*Objectif A*. Donnez mot pour mot le passage du texte cité qui commence par "Au niveau des" et se poursuit jusqu'à "pistes de motoneige.".

*Texte cité*.

□ □ □ □ □

L'autre chose étaient les conditions de ski assez difficiles : il y a eu plusieurs épisodes de pluie puis du regel la semaine précédent l'évènement et la neige était très transformée. Les 2 jours on a eu un grand beau soleil, bien agréable mais n'améliorant pas les conditions, la température oscillait entre -15 à -3 °C suivant l'avancement de la journée. Bref, des conditions très printanières, la glisse était rapide mais le fartage n'était pas évidant. Malgré une base de liant que j'avais appliqué à chaque fois la veille, le fart de jour ne durait pas longtemps avec les conditions abrasive et je refartais tous les 15 à 20 km en moyenne, et dépendamment de l'évolution de la température (après coup, à des moments j'aurai vraiment du m'arrêter et prendre 5 minutes pour ajuster le fartage au lieu de me fatiguer à skier sans plus aucun kick et me disant que sa attendra le prochain checkpoint). Par contre une chose de vraiment bien, des exposants étaient là à chaque checkpoints pour farter les skis ; j'arrivais, je leur laissais mes skis, je mangeais et buvais un bout puis dès qu'ils avait fini avec mes skis je repartais. Ça me faisait gagner pas mal de temps.
Par rapport à la course à pied, c'est bien plus facile, je ne me verrai pas du tout courir pendant 8h par exemple. Déjà il n'y a pas toute la fatigue du aux chocs à chaque impact, c'est que de la glisse, je peux me reposer en descente (si elles sont pas trop raides) et je peux changer de technique pour reposer plus le haut ou le bas du corps quand l'un ou l'autre fatigue. Je faisais même du pas de patin sur les pistes de motoneige pour varier un peu, preuve que ce n'était pas le cardio mais plus les muscles qui fatiguaient.
Au niveau des paysages traversés, c'était très varié, certaines sections étaient très belles, d'autres moins. On a traversé des pinèdes, des érablières et des forêts de cèdres, des terrains de golf, des champs, passé au travers de fermes, skié le long de routes et dans des vallées, traversé des lacs et des rivières, on a skié dans un tunnel sous l'autoroute… Par moment on était sur des sentiers étroits dans le bois, d'autres fois sur des larges pistes de motoneige.

□ □ □ □ □

[Lignes issues d'un jeu de données]
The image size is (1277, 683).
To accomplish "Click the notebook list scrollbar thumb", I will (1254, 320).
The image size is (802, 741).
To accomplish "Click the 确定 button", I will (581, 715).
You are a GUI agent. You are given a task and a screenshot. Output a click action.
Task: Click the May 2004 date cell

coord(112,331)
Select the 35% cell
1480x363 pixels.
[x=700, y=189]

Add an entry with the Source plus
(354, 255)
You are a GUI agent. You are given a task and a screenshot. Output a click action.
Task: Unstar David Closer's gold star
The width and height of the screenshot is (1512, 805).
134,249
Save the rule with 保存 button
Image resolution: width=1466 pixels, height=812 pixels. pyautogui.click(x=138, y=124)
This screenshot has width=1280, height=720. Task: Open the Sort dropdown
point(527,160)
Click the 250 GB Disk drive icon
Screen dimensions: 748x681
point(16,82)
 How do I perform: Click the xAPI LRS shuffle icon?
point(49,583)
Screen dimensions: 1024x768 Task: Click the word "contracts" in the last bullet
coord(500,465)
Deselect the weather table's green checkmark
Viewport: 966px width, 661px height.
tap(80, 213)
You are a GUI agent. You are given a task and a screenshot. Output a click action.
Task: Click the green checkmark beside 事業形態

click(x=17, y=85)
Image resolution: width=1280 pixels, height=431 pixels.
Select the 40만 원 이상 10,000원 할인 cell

□ □ □ □ □

*Objectif B*. Renvoyez à l'identique les lignes des entrées, du tout début des entrées jusqu'à la ligne contenant "point(49,583)", cette dernière comprise.

*Réponse A*.
Au niveau des paysages traversés, c'était très varié, certaines sections étaient très belles, d'autres moins. On a traversé des pinèdes, des érablières et des forêts de cèdres, des terrains de golf, des champs, passé au travers de fermes, skié le long de routes et dans des vallées, traversé des lacs et des rivières, on a skié dans un tunnel sous l'autoroute… Par moment on était sur des sentiers étroits dans le bois, d'autres fois sur des larges pistes de motoneige.

*Réponse B*.
The image size is (1277, 683).
To accomplish "Click the notebook list scrollbar thumb", I will (1254, 320).
The image size is (802, 741).
To accomplish "Click the 确定 button", I will (581, 715).
You are a GUI agent. You are given a task and a screenshot. Output a click action.
Task: Click the May 2004 date cell

coord(112,331)
Select the 35% cell
1480x363 pixels.
[x=700, y=189]

Add an entry with the Source plus
(354, 255)
You are a GUI agent. You are given a task and a screenshot. Output a click action.
Task: Unstar David Closer's gold star
The width and height of the screenshot is (1512, 805).
134,249
Save the rule with 保存 button
Image resolution: width=1466 pixels, height=812 pixels. pyautogui.click(x=138, y=124)
This screenshot has width=1280, height=720. Task: Open the Sort dropdown
point(527,160)
Click the 250 GB Disk drive icon
Screen dimensions: 748x681
point(16,82)
 How do I perform: Click the xAPI LRS shuffle icon?
point(49,583)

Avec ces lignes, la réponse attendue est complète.